Until now, female rootworms preferred corn fields, laying essentially all their
eggs at the base of existing corn plants. From an evolutionary point of view,
it was a survival plan that made great sense. Since these rootworms feed almost
exclusively on corn roots, surely there could not be a better egg-laying site
than where the seed is produced.

However, the plan backfired when growers learned that by rotating their fields,
they could outwit the pest. When eggs that had been laid the last summer at
the base of corn stalks hatched out late the following spring, they found themselves
in inedible soybean fields without a corn root in sight.

Lays eggs in soybeans
The new variant rootworm, however, has turned the tables. Its females often
lay eggs in soybean fields. It is an evolutionary change in behaviour, based
on the frequency of soybeans being rotated in corn the next year.

Variant rootworms have now spread through much of the US corn belt, including
across southern Michigan and into southwestern Ohio. Last summer, Michigan State
University extension entomologist, Chris DiFonzo even found significant root
pruning on first year corn in the very heart of the state, near Lansing.

"I'm not an alarmist," DiFonzo says. "The diverse agriculture
and landscape here means the rootworms are spreading more slowly than they did
in Illinois." At the same time, however, DiFonzo says growers need to know
about the variant strain and be watching for it. "You definitely don't
want to have variant rootworms and not know about it."

In southern parts of Michigan, Monsanto agronomist Rod Stevenson has been helping
growers track the pest with a sticky-trap advance warning program much like
that used in Ontario last summer by McGregor. "We're seeing steady expansion
every year," Stevenson says. "Based on what we've seen, we're expecting
the variant strain will continue spreading throughout the majority of the state."

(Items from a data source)
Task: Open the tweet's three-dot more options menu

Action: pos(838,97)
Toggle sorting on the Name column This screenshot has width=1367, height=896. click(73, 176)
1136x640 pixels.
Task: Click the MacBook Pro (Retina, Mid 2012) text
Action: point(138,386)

# [Required actions]
[a] According to the rootworm article, where did Chris DiFonzo find significant root pruning on first-year corn last summer?
[b] Carry on the rootworm article with new text that follows its final sentence.

# [The answers]
[a] Near Lansing, in the very heart of Michigan.

[b]
Where the beetles are confirmed, growers are changing their insect management
but they are not panicking, Stevenson says. "They're taking it in stride,
protecting their first year corn using resistant corn rootworm hybrids or by
using insecticide or a seedtreatment."

Like Stevenson, DiFonzo sees the variant strain as controllable. But, she stresses,
growers need to know before planting whether they should be adopting control
measures. "Ideally, growers should be sampling first year corn fields in
July and August, digging roots and checking for pruning," DiFonzo says.
"Trouble is, nobody wants to dig."

Michigan vs Ontario
In Ontario, Art Schaafsma at Ridgetown Campus of the University of Guelph has
been searching for variant corn rootworms for the past decade. "Every once
in a while, I have been called into a first year corn rootworm complaint,"
Schaafsma says. "So far, we could always trace it back to drought or some
other environmental factor forcing beetles into a non-host crop to feed and
lay eggs. This has more to do with starvation and soil moisture for egg laying
than anything to do with the variant."

Last summer, as part of the Ridgetown program, research associate Jocelyn Smith
sampled 48 first year, non-Bt corn fields in pre-determined high risk areas
from Essex through to Woodstock and into Niagara.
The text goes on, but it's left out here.